Our calling script configures libEnsemble, the generator function, and the simulator function. It then create the ensemble object and runs the ensemble.

First we will create a cleanup script so we can easily re-run.

.. code-block:: python

    # To rerun this notebook, we need to delete the ensemble directory.
    import shutil
    def cleanup():
        try:
            shutil.rmtree("ensemble")
        except:
            pass

This calling script imports the Gen and Sim functions from the locations in the installed libensemble package.
If you wish to make your own functions based on the above, those can be imported instead.

.. code-block:: python

    import numpy as np
    from pprint import pprint

    from libensemble import Ensemble
    from libensemble.specs import LibeSpecs, GenSpecs, SimSpecs, AllocSpecs, ExitCriteria

    # If importing from libensemble
    from libensemble.gen_funcs.persistent_gpCAM import persistent_gpCAM
    from libensemble.sim_funcs.six_hump_camel import six_hump_camel

    from libensemble.alloc_funcs.start_only_persistent import only_persistent_gens
    import warnings

    warnings.filterwarnings("ignore", message="Default hyperparameter_bounds")
    warnings.filterwarnings("ignore", message="Hyperparameters initialized")

    nworkers = 4

    # When using gen_on_manager, nworkers is number of concurrent sims.
    # final_gen_send means the last evaluated points are returned to the generator to update the model.
    libE_specs = LibeSpecs(nworkers=nworkers, gen_on_manager=True, final_gen_send=True)
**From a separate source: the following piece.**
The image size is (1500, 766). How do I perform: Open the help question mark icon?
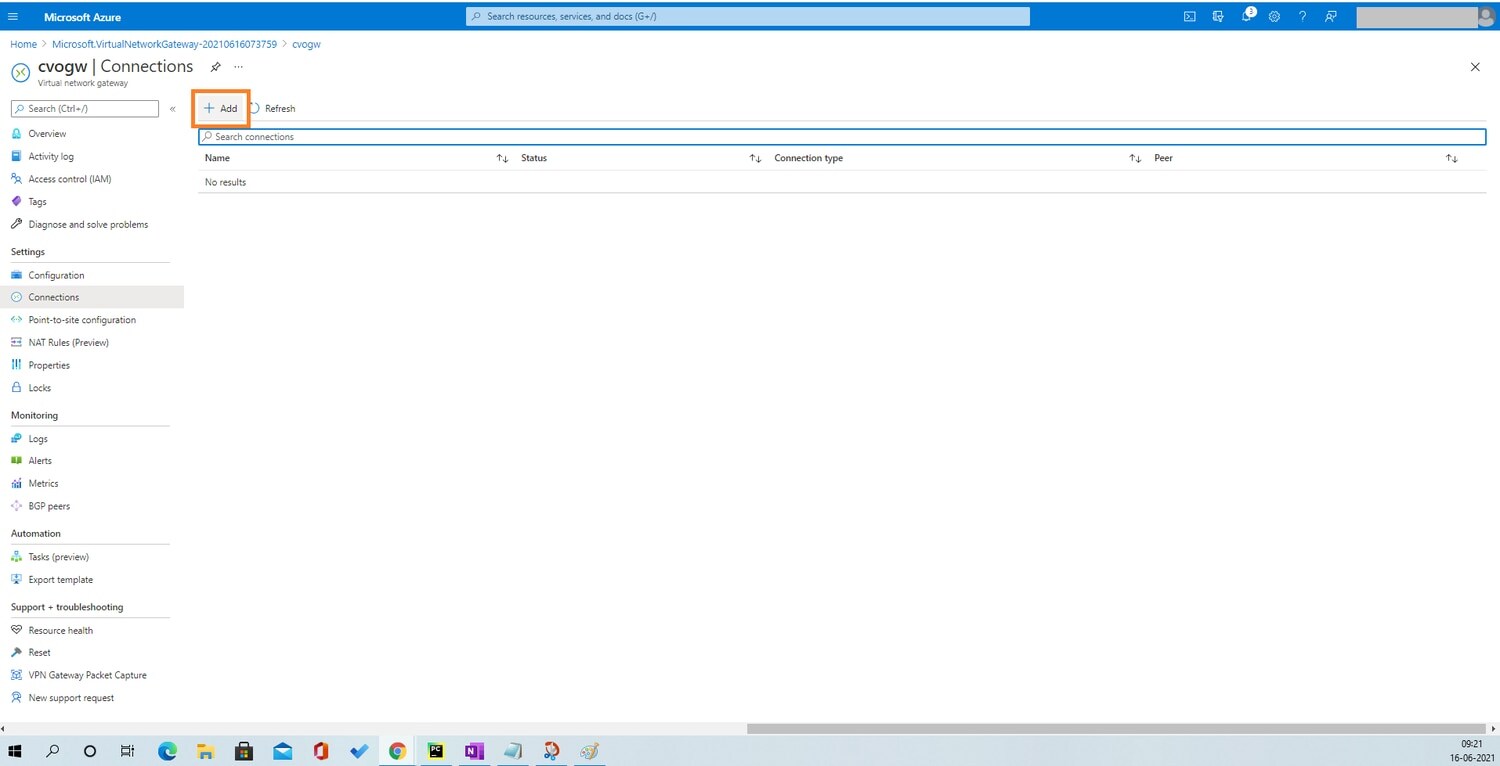click(x=1302, y=16)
    n = 2  # Input dimensions
    batch_size = 4
    num_batches = 6

    gen_specs = GenSpecs(
        gen_f=persistent_gpCAM,        # Generator function
        persis_in=["f"],               # Objective, defined in sim, is returned to gen
        outputs=[("x", float, (n,))],  # Parameters (name, type, size)
        user={
            "batch_size": batch_size,
            "lb": np.array([-2, -1]),  # lower boundaries for n dimensions
            "ub": np.array([2, 1]),    # upper boundaries for n dimensions
            "ask_max_iter": 5,         # Number of iterations for ask (default 20)
            "rng_seed": 0,
        },
    )

    sim_specs = SimSpecs(
        sim_f=six_hump_camel,      # Simulator function
        inputs=["x"],              # Input field names. "x" defined in gen
        outputs=[("f", float)],    # Objective
    )

    # Starts one persistent generator. Simulated values are returned in batch.
    alloc_specs = AllocSpecs(
        alloc_f=only_persistent_gens,
        user={"async_return": False},  # False = batch returns
    )

    exit_criteria = ExitCriteria(sim_max=num_batches*batch_size)
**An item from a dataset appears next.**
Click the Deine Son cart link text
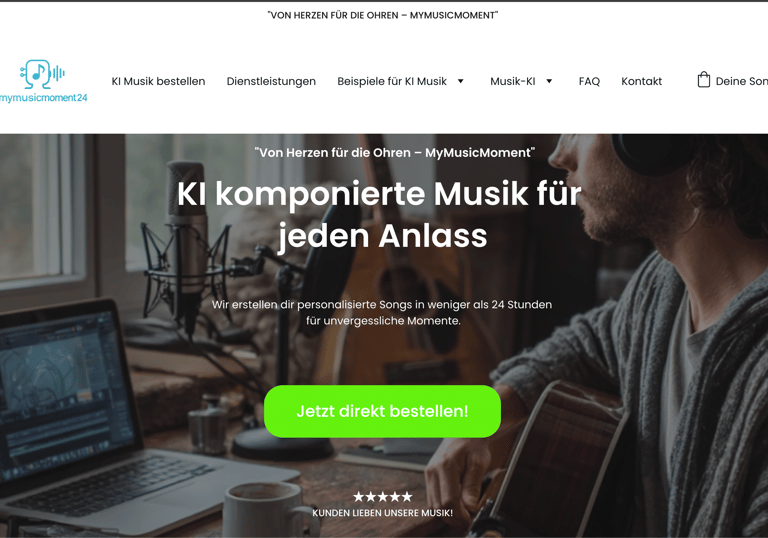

    # Initialize and run the ensemble.
    ensemble = Ensemble(
        libE_specs=libE_specs,
        sim_specs=sim_specs,
        gen_specs=gen_specs,
        alloc_specs=alloc_specs,
        exit_criteria=exit_criteria,
    )

At the end of our calling script we run the ensemble.

.. code-block:: python

    # To ensure re-running works - clean output and reset any persistent information
    cleanup()
    ensemble.persis_info = {}

    H, persis_info, flag = ensemble.run()  # Start the ensemble. Blocks until completion.
    ensemble.save_output("H_array", append_attrs=False)  # Save H (history of all evaluated points) to file
    pprint(H[["sim_id", "x", "f"]][:16]) # See first 16 results

Rerun and test model at known points
------------------------------------

To see how the accuracy of the surrogate model improves, we can use previously evaluated points as test points and run again with a different seed.

.. code-block:: python

    ensemble.gen_specs.user["rng_seed"] = 123
    ensemble.gen_specs.user["test_points_file"] = "H_array.npy"  # our previous file

    # To ensure re-running works - clean output and reset any persistent information
    cleanup()
    ensemble.persis_info = {}

    H, persis_info, flag = ensemble.run()
    print(persis_info)

Viewing model progression
-------------------------

Now we can check how our model's values compared against the values at known test points as the ensemble progresses.
The comparison is based on the **mean squared error** between the gpCAM model and our known
values at the test points.

.. code-block:: python

    import matplotlib
    import matplotlib.pyplot as plt

    # Get "mean_squared_error" from generators return (worker 0 as we ran gen_on_manager)
    mse = persis_info[0]["mean_squared_error"]
    niter = len(mse)
    num_sims = list(range(batch_size, (niter * batch_size) + 1, batch_size))

    # Plotting the data
    markersize = 10
    plt.figure(figsize=(10, 5))
    plt.plot(
        num_sims, mse, marker="^", markeredgecolor="black", markeredgewidth=2,
        markersize=markersize, linewidth=2, label="Mean squared error"
    )
    plt.xticks(num_sims)

    # Labeling the axes and the legend
    plt.title('Mean Squared Error at test points')
    plt.xlabel("Number of simulations")
    plt.ylabel('Mean squared error (rad$^2$)')
    legend = plt.legend(framealpha=1, edgecolor="black")  # Increase edge width here
    plt.grid(True)
    plt.show()

The plot should look similar to the following.

.. note::
   The graph may differ between runs because, although we seed libEnsemble's random number generator,
   gpCAM introduces some randomness when initializing hyperparameters.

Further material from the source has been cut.